Most of the previous reviews on this problem have focused on traditional techniques of gene prediction like hidden Markov model, decision trees, and dynamic programming-based approaches [46]. In addition to traditional gene prediction techniques like those based on hidden Markov model and dynamic programming, approaches based on soft computing techniques have gained popularity in recent times. Soft computing techniques can work well for gene prediction because they can handle uncertainty and approximate nature of data. A review of traditional and computational intelligence technique is presented in [1]. The problem of predicting RNA-coding genes is a promising area of research these days. In a recent review, various techniques to predict one of the classes of noncoding RNA (ncRNA) are presented [7]. The techniques reviewed are mainly based on rules and support vector machine. However, none of the aforementioned reviews focused on soft computing techniques for gene prediction in the last few years. So the main focal point of this paper is to review soft computing techniques for both protein-coding and ncRNA gene prediction.

The rest of the paper is organized as follows: in the next section the problem of gene prediction is addressed along with the issues involved in it. Thereafter, different soft computing techniques like neural networks, genetic algorithms, and hybrid approaches are discussed along with their application to gene prediction. Subsequently, a theoretical analysis of these techniques is presented. Finally some conclusions and future research directions are given.

2. Background

In this section the problem of gene prediction is discussed followed by the issues that still need improvement.

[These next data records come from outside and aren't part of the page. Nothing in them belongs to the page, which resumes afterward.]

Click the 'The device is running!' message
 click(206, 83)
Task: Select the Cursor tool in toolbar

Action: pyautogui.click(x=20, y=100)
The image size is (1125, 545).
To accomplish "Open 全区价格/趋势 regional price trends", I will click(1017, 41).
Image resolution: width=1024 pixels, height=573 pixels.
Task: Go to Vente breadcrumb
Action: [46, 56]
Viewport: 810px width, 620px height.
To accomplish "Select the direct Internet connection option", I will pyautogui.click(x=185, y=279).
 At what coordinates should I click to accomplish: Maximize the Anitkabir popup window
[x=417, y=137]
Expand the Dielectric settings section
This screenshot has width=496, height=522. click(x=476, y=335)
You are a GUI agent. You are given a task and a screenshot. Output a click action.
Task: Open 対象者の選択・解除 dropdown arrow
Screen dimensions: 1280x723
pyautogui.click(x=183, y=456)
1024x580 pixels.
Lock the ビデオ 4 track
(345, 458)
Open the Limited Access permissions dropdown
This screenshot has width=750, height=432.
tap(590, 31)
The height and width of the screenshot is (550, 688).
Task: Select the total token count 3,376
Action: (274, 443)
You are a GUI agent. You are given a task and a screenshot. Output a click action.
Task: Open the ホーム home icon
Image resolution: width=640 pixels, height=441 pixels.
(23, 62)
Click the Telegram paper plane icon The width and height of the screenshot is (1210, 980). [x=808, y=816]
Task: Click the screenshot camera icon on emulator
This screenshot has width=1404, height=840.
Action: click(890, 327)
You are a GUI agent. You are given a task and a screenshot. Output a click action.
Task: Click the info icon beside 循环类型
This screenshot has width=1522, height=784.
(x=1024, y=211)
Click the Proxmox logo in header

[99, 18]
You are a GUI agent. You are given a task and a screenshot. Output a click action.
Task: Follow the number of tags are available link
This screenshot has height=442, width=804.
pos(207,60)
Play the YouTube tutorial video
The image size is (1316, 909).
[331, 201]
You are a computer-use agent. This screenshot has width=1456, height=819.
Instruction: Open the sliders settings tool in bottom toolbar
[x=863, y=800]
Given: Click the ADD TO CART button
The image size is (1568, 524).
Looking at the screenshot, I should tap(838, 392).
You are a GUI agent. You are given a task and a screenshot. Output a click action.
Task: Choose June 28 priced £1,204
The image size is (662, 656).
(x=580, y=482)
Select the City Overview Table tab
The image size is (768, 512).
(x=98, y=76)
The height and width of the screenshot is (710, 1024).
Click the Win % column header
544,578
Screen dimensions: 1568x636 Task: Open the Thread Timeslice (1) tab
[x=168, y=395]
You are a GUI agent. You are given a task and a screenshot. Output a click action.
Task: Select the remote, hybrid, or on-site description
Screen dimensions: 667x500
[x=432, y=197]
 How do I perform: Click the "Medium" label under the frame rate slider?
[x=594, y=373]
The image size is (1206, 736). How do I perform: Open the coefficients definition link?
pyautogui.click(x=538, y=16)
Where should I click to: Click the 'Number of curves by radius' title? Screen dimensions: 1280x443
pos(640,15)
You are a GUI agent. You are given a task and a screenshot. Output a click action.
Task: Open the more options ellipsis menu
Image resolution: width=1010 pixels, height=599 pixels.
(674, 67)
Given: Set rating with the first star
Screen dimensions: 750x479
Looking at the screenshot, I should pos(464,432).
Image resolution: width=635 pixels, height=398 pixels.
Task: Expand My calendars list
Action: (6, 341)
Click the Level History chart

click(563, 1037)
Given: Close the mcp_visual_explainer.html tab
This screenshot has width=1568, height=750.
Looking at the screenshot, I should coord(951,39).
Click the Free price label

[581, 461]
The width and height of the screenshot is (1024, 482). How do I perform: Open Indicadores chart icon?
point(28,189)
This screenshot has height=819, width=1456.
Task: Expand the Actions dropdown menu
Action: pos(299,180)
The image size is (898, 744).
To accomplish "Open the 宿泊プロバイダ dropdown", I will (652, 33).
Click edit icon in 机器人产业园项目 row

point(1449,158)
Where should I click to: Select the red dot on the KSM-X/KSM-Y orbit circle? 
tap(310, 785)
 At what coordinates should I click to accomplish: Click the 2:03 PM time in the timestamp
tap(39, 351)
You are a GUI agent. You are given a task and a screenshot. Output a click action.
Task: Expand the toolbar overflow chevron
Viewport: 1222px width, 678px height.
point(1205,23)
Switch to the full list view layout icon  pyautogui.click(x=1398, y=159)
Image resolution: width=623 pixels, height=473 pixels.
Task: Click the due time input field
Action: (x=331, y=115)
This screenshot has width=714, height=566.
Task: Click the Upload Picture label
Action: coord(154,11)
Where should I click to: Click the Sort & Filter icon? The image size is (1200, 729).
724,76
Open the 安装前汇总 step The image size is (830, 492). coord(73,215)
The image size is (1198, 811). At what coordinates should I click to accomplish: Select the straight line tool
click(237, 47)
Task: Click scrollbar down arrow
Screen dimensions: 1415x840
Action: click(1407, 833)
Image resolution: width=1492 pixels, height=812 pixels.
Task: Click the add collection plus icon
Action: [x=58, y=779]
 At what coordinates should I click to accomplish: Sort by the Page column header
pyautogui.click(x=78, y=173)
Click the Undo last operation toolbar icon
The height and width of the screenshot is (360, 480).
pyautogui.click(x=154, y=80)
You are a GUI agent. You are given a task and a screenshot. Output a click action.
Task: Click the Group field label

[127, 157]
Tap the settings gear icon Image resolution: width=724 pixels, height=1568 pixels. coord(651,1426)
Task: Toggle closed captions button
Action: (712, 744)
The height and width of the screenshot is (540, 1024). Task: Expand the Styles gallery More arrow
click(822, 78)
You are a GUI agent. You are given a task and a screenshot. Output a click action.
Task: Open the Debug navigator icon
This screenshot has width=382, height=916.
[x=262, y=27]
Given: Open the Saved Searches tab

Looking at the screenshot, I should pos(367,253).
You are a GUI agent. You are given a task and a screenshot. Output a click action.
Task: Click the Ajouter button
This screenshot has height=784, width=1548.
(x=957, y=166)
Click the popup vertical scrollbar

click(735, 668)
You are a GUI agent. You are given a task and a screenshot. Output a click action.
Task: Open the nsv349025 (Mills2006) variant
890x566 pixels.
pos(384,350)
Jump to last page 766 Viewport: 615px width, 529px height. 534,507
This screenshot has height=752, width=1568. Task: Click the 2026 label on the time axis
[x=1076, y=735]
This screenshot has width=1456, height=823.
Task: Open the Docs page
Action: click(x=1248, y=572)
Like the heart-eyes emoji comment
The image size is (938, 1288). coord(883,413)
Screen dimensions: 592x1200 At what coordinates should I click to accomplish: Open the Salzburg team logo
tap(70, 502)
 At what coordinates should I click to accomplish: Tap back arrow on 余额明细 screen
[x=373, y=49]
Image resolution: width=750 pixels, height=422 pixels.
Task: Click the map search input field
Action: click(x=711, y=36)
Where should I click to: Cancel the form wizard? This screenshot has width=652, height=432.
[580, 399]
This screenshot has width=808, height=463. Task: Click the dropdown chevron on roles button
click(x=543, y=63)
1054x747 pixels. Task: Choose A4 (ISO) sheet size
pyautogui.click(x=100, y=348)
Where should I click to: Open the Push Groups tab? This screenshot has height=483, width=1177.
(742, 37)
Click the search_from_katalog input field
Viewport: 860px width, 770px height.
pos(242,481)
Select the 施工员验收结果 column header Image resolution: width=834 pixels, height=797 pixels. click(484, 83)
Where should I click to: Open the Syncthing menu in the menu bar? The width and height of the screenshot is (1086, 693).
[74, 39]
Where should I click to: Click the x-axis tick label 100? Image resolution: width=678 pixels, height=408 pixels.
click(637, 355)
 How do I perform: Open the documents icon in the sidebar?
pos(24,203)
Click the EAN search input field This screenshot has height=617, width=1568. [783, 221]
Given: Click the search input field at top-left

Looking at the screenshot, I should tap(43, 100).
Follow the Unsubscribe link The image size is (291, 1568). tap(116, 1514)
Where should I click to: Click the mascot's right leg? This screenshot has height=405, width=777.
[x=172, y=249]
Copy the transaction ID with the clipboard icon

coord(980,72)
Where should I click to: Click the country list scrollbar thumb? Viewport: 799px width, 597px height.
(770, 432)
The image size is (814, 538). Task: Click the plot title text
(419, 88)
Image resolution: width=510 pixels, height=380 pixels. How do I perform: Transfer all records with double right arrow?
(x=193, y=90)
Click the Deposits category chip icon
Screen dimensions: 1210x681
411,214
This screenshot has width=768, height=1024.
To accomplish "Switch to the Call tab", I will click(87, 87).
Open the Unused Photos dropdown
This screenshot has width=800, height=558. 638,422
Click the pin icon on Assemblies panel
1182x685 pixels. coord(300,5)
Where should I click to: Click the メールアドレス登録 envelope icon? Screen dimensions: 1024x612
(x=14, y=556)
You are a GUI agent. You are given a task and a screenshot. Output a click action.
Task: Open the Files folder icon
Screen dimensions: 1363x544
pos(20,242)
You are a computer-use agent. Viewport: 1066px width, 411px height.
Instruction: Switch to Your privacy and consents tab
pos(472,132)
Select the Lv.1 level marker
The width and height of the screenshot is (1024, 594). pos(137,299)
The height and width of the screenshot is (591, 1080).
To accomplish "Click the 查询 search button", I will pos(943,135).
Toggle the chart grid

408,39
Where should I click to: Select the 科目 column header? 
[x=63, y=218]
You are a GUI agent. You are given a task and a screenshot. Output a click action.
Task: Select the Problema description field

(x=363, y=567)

Gene prediction is the problem of identifying the portions of DNA sequence that are biologically functional. This especially includes protein-coding regions but may also include other functional elements such as ncRNA genes. The main aim behind the problem of gene prediction is to correctly label each element of DNA sequence as belonging to protein-coding region, RNA coding region, and noncoding or intergenic regions. Intergenic regions are the regions of DNA in between genes. The problem of gene prediction can then be formally stated as follows [1].

Input. A sequence of DNA

Output. Correct labeling of each element in as belonging to protein-coding region, RNA coding region, noncoding region, or intergenic region.

By identifying the location of different regions in the DNA sequence, genes can be predicted easily. The basic terminology required to understand the problem of gene prediction is illustrated in [8]. All living organisms are made up of cells and these cell falls into two categories: eukaryotes and prokaryotes. Computational methods of gene prediction are developed for both prokaryotes and eukaryotes. In prokaryotes, genes are made up of long coding segments, that is, open reading frames (ORFs). On the other hand, genes in eukaryotes consist of coding segments interrupted by long noncoding segments. These coding segments are termed as exons and noncoding segments as introns. In case of human eukaryotes only 3% of DNA sequence is coding [9].

Gene prediction is relatively simple in prokaryotes due to higher gene density and the absence of introns [10]. The main difficulty in prokaryote gene prediction is the presence of overlapping regions [11]. The process is more complex for eukaryotes, because of large genome size and short exons are bordered by large introns. Furthermore, eukaryote coding segments are subject to alternative splicing, that is, a process of joining exons in different ways during RNA splicing [12]. Indeed, it is estimated that more than 95% of human genes show evidence of at least one alternative splice site [9]. In this paper the soft computing techniques of gene prediction for both eukaryote and prokaryote are being discussed.

There are two important aspects to any gene prediction program: one is the type of information used by the program and the other is the algorithm that is employed to combine that information into a consistent prediction. Three types of information are generally used in predicting gene structure: functional sites in the sequence, content statistics, and similarity to known genes [6]. Among the types of functional sites are splice sites, start and stop codons, branch points, promoters and terminators of transcription, polyadenylation sites, and various transcription binding sites. These sites are generally known as signals and methods used to detect them are signal sensors. Genomic DNA signals can be contrasted with extended and variable length regions such as exons and introns, which are recognized by different methods that are called content sensors [13]. These content sensors are generally categorized as intrinsic content sensors. Intrinsic content sensors use statistical properties (compositional bias, codon usage, etc.) of the coding segments to distinguish them from noncoding segments. The existence of a sufficient similarity with a biologically characterized sequence can also be used as a mean for gene prediction. These similarity-based methods have often been called extrinsic content sensors [14]. The methods that use signal or both signal and intrinsic content sensors are known as ab initio methods of gene prediction. In the last few years, gene prediction methods based on the combination of ab initio and similarity information have been developed. The prediction accuracy of these combined methods is better than the methods that are purely based on ab initio approaches [15]. Although protein-coding gene prediction methods have achieved a significant level of accuracy but there are issues that still need improvement and these issues are as follows:(i)prediction of short exons,(ii)prediction of complete gene structure,(iii)prediction of partial and overlapping genes,(iv)alternative splicing,(v)database sequences are not completely correct,(vi)prediction of genes in newly sequenced genomes,(vii)noncanonical splice sites.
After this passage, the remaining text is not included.